Found this piece written years ago; thought I’d start a new category, see how it goes.
It is distinctly different than asking who I write for, but ultimately, one wonders if the two questions are somewhat interrelated. In the sense that who I write for, influences where I write from, and vice versa. Say, I write for myself, for my own pleasure, in this public platform, without heed nor care as to how others might view me. Which, even if I’m able to lie through my teeth in that way, if the reader is to believe me, then I’d seriously ask you to consider or reconsider how gullible you really are. Without doubt self-censorship immediately applies itself; what I choose to divulge or not divulge becomes a conscious choice even if it started out being an unconscious one.

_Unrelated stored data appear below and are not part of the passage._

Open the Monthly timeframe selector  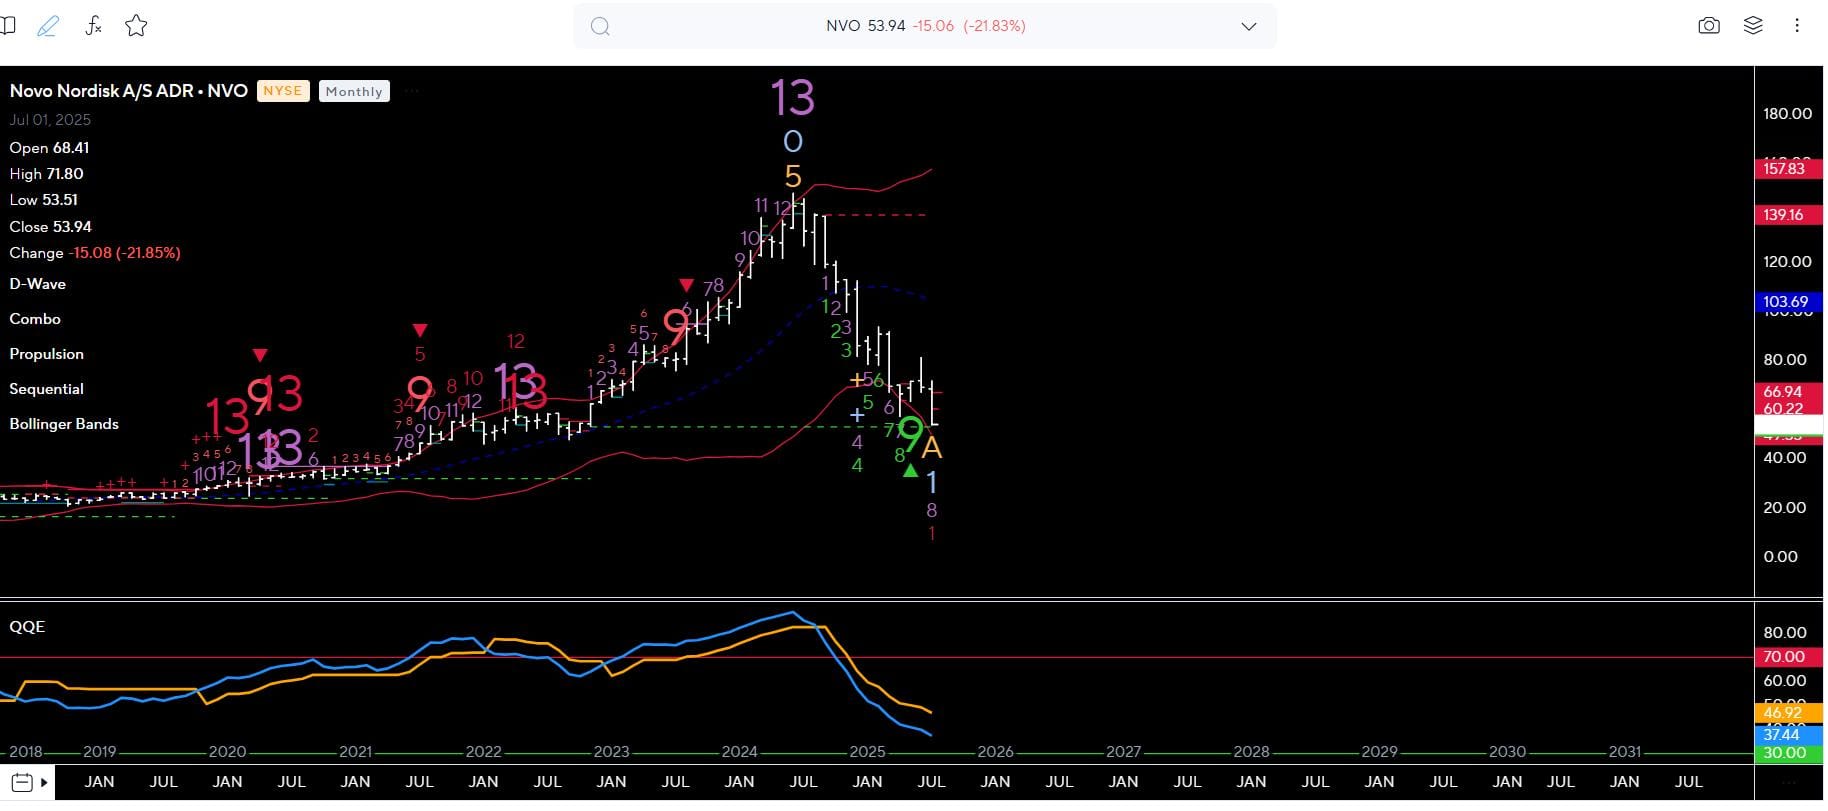tap(354, 92)
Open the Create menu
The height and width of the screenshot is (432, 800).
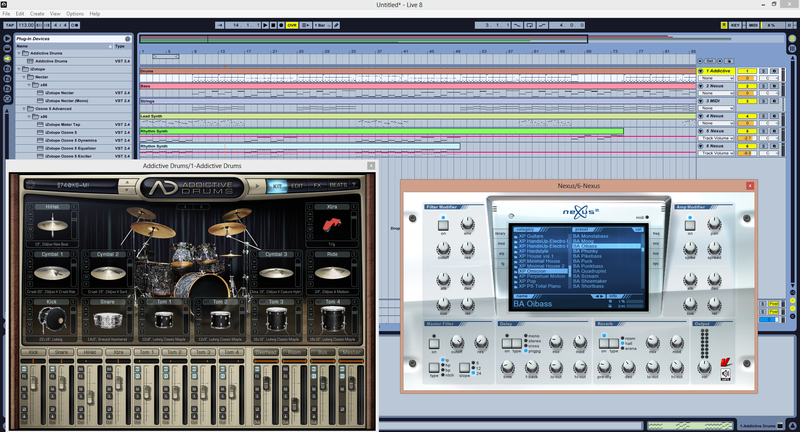[39, 13]
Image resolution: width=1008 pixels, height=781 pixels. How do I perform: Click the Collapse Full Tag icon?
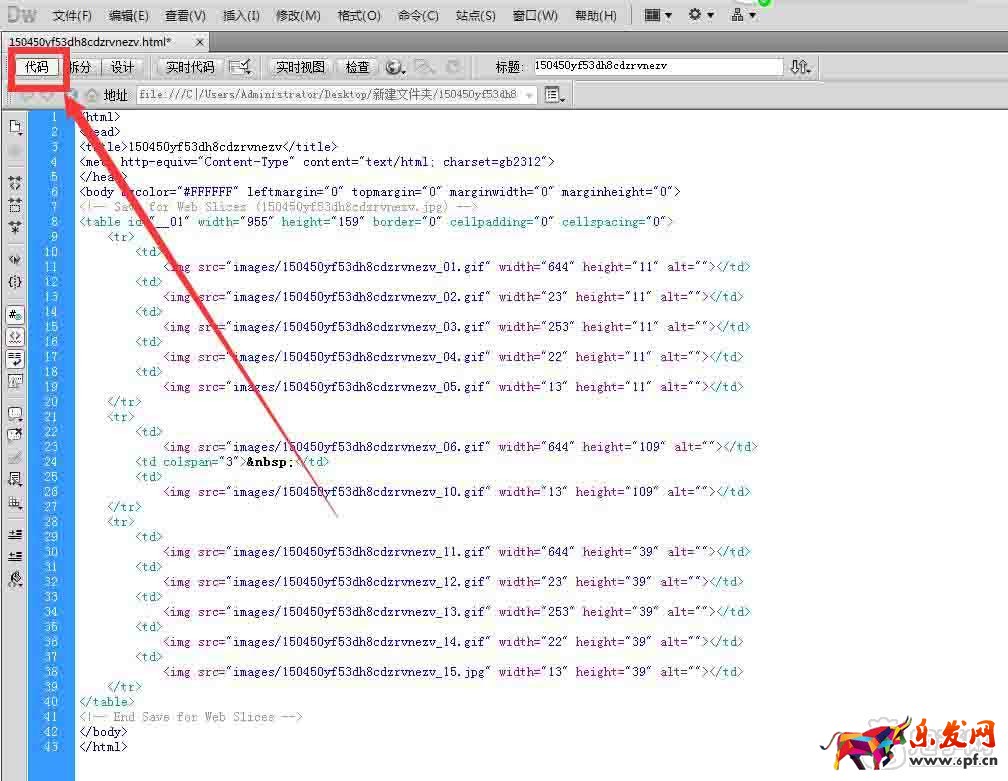point(15,184)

Writers manipulate. Be it emotions or words or memories. Words chosen carefully, that strings at one’s innermost thoughts and emotions as you read the memories of the one who writes. But, whose memory? Is it important to uncover if the author writes as a feminist, as a gay/lesbian/bisexual/heteorosexual, as an ethnic minority using the language skills of the majority (that, bear in mind, isn’t the majority because of its numbers, but rather is the majority because of historical-political reasons), as a fan, as a left-wing liberal, right-wing conservative or apathetic anarchist? Will it assure us – readers, in general – that the voice is authentic and not merely manipulating us? Even better, what gives us the position to question the authenticity of the voice? Knowledge? Whose knowledge?
Only writers themselves will be able to tell where it is they write from: be it from the Pandora’s Box that no one else knows about, or from the fringe of ‘psychosis’ that plagues hypergraphiacs. And I’m not sure if it’s in their prerogative to justify to their readers where their compulsion to write comes from. Which brings me to this: why am I questioning myself now?